South African poet Antjie Krog explores her complex relationship with her writer mother, Dot Serfontein, and anchors the book in the final few years her mother spent in a small flat with a caregiver.
Using correspondence between mother and daughter when Antjie was travelling overseas, and her visits to her mother in Kroonstad, she reflects on their connection. While they shared an abiding love for the Free State and a bond as the two creatives in their family, they had clear differences in ideology and outlook, and admiration was at times tempered with frustration. Afrikaner culture and heritage remained a sensitive area between them. Little anecdotes throughout the book illustrate Dot’s sharp intellect and feistiness, and the sense of humour of both women.
The author also reaches back to the Anglo-Boer War and draws material from Dot Serfontein’s old documents and unfinished writings. Then she blends in her own series of interviews conducted with people in inter-racial marriages in South Africa.
The timeline moves back and forth quite a lot and is punctuated with matter-of-fact extracts from the care staff’s daily log of how “the patient”, Antjie’s ailing mother, is faring.

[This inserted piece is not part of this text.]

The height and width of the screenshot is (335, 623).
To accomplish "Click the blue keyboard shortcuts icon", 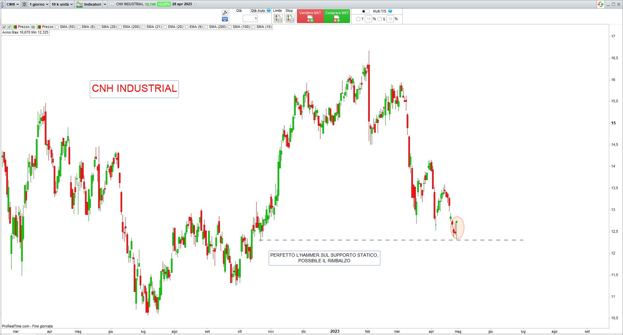I will pyautogui.click(x=225, y=19).
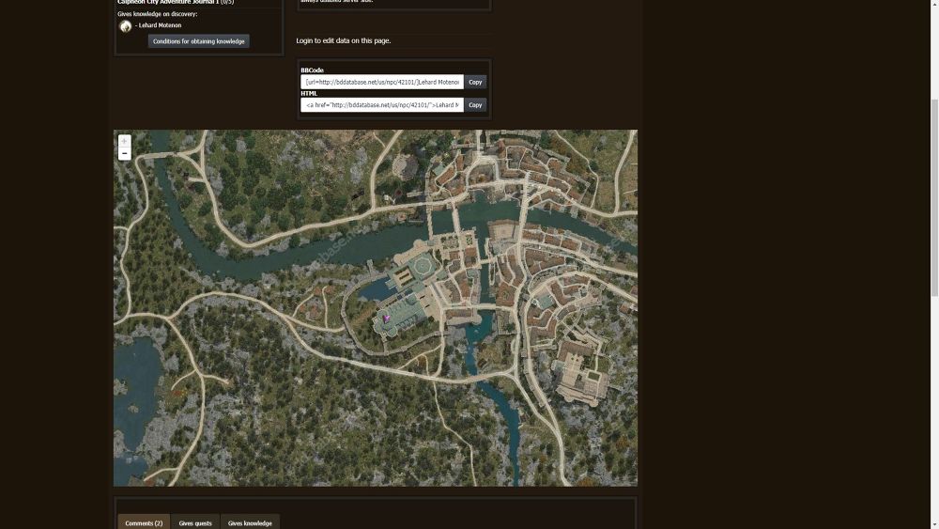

It is an unemotional but nonetheless sad background commentary on her age-related decline.
Antjie Krog’s “autobiographical novel” is her way of clarifying and finding closure on a relationship that was clearly precious to her, albeit one that was far from effortless.
A copy of Blood’s Inner Rhyme is available on short-term loan from the Chartered client library. The book is also published in Afrikaans under the title Binnerym van Bloed.